[Data supplied — start]
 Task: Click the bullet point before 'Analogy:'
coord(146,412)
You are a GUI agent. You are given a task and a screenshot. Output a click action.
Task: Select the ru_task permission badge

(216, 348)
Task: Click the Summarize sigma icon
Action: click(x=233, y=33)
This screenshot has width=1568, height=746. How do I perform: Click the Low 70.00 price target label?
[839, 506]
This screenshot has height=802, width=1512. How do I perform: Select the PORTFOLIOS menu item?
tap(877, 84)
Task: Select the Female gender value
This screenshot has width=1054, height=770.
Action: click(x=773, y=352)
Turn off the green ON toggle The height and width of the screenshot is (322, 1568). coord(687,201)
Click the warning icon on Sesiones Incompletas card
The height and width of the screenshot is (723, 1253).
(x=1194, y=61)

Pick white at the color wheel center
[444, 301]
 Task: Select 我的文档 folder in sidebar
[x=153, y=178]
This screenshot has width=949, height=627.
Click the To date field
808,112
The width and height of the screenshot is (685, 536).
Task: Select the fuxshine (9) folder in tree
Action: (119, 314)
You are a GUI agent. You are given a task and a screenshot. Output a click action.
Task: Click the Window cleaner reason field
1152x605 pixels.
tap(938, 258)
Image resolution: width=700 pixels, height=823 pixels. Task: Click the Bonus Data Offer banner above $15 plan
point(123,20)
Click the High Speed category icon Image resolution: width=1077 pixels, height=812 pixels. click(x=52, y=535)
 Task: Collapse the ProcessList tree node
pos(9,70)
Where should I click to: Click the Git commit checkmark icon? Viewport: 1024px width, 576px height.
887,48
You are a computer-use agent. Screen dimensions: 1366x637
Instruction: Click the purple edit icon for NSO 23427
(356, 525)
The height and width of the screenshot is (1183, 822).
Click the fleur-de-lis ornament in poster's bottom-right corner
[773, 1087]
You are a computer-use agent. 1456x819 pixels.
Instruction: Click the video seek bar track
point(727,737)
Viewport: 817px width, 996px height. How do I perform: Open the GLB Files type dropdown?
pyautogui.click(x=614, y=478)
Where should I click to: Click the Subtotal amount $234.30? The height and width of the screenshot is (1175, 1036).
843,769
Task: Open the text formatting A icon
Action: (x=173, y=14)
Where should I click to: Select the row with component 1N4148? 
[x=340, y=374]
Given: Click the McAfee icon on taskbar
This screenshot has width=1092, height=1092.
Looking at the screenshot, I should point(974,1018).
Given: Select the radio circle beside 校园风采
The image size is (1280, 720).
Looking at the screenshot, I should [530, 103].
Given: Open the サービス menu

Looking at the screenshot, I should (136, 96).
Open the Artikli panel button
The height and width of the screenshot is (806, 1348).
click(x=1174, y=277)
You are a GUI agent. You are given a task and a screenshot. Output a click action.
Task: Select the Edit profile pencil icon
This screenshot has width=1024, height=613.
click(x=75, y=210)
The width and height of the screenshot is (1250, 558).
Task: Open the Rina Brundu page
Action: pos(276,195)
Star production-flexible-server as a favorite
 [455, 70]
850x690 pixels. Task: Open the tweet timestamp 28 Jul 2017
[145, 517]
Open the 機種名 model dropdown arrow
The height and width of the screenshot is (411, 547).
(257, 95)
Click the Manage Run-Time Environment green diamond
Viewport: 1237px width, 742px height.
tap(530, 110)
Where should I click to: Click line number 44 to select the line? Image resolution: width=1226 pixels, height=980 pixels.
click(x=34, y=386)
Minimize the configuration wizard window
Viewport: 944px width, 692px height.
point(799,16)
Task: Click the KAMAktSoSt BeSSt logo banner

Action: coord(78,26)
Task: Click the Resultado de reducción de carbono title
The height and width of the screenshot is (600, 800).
[Data supplied — finish]
**Exercise aim**
Extract every line from the one containing "This screenshot has width=1024, height=613." through the last line of the data, inclusive, exactly as written.

**Solution to this problem**
This screenshot has width=1024, height=613.
click(x=75, y=210)
The width and height of the screenshot is (1250, 558).
Task: Open the Rina Brundu page
Action: pos(276,195)
Star production-flexible-server as a favorite
 [455, 70]
850x690 pixels. Task: Open the tweet timestamp 28 Jul 2017
[145, 517]
Open the 機種名 model dropdown arrow
The height and width of the screenshot is (411, 547).
(257, 95)
Click the Manage Run-Time Environment green diamond
Viewport: 1237px width, 742px height.
tap(530, 110)
Where should I click to: Click line number 44 to select the line? Image resolution: width=1226 pixels, height=980 pixels.
click(x=34, y=386)
Minimize the configuration wizard window
Viewport: 944px width, 692px height.
point(799,16)
Task: Click the KAMAktSoSt BeSSt logo banner

Action: coord(78,26)
Task: Click the Resultado de reducción de carbono title
The height and width of the screenshot is (600, 800).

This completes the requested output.